## Text
____________
Ok, here it is guys. I have been reloading for roughly 2 years in small quantity. I have obviously not gotten to the point that I may need to throw away brass. My question to you is: how do you know that a particular casing has reached the point that it has been reloaded for the last time, before it may fail?

Neck cracks and primer won't stay in primer pocket are the usual.
 
-Loose pockets.
-Incipient case head seperation (bright narrow ring at the top of the web, not to be confused with the normal sizer rub mark). F.L.sizing hastens this failure.
-excessive stretching and trimming.
-expansion of the extractor groove to the point it will no longer enter shellholder.
-neck tension variation from uneven work hardening (annealing overcomes this).
 
Thanks guys! :)

Now, how many of you actually keep count on the number of times you have reloaded a particular batch of casings? Or do you just watch out for what was said above?
____________
Data pulled from a collection
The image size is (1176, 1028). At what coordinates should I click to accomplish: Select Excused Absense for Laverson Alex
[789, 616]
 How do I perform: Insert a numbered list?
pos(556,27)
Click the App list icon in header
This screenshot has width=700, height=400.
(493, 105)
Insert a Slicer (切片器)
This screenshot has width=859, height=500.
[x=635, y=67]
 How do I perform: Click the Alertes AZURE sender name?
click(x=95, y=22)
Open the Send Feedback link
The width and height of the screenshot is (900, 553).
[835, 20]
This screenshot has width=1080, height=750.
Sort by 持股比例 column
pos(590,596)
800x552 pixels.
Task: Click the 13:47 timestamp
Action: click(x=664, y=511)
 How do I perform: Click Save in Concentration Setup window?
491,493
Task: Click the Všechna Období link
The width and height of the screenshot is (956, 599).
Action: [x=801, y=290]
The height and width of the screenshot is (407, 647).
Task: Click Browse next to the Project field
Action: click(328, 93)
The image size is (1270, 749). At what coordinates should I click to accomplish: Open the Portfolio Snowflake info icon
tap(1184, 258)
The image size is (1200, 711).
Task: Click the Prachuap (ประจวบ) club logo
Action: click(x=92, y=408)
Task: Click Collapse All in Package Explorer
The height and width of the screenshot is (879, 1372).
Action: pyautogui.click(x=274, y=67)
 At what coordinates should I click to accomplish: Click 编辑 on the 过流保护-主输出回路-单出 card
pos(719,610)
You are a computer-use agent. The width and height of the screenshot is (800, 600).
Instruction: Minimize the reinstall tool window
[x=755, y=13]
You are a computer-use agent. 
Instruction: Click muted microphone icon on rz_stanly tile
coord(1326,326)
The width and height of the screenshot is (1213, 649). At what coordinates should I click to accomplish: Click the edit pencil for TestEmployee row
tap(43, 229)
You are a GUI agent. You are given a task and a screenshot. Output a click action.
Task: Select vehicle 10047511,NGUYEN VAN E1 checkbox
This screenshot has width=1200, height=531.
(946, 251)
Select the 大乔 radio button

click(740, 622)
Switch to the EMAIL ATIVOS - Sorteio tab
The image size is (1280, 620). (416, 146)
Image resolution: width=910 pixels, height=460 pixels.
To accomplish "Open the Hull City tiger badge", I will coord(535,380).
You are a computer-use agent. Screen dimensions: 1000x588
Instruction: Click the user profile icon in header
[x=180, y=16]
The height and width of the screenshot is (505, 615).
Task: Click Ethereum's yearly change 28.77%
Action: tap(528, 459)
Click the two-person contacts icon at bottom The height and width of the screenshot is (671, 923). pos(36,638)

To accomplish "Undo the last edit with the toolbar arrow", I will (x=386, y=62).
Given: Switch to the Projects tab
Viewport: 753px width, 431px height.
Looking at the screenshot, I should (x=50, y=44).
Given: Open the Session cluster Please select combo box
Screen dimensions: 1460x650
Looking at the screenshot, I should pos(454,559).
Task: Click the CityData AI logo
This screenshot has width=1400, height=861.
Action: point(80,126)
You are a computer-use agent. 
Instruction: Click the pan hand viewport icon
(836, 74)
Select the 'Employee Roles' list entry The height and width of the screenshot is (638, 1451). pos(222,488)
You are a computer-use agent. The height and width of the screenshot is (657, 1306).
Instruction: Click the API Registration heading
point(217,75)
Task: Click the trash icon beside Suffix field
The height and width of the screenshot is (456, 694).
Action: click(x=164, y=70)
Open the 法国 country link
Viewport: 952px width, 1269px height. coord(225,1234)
____________
## Written instruction A
Can you copy out the lines of the listing starting at the one containing "will (x=386, y=62)." and ending at the one containing "Looking at the screenshot, I should (x=50, y=44).", both included?
## Written instruction B
Can you write the next part of the forum thread on knowing when reloaded brass casings should be retired, picking up after its last line?
The text and the listing come from unrelated sources.

## Reply A
To accomplish "Undo the last edit with the toolbar arrow", I will (x=386, y=62).
Given: Switch to the Projects tab
Viewport: 753px width, 431px height.
Looking at the screenshot, I should (x=50, y=44).

## Reply B
 
I tried to keep track, but kind of lost interest in doing so, after many people, with more experience than I, said to shoot it until the neck splits, or the primers won't stay in.
 
As the others suggest. Inspect each one after cleaning. If it has any blemish or deformity that gives you any concern, chuck it. Brass is not that expensive and I would rather be overly cautious than injured.
 
I don't discard brass after a set number of loadings. If there is nothing visibly wrong with it, it will last at least one more firing.
 
If one case in a batch shows a cracked neck or a very loose primer I replace the whole batch rather then wait for each to go bad, that way I am always shooting brass from the same lot and manufacturer.
 
I track mine for number of uses just for fun. I have many different rounds and have quite a few cartridges over 20. Few give me trouble before I hit 12, unless I am really hot rodding them. I even have some 7 Rem mag that are over 10 full force hunting loads and still going strong. I rarely FL size anything unless it gets tight to chamber, and I pre-test the chambering on all my big game rounds but don't worry about it on target or varmint loads.

I never anneal so my first sign the brass is gone is usually neck splits, I have rarely lost them to pocket expansion except for the heavily hot rodded rounds when testing upper limits of loads.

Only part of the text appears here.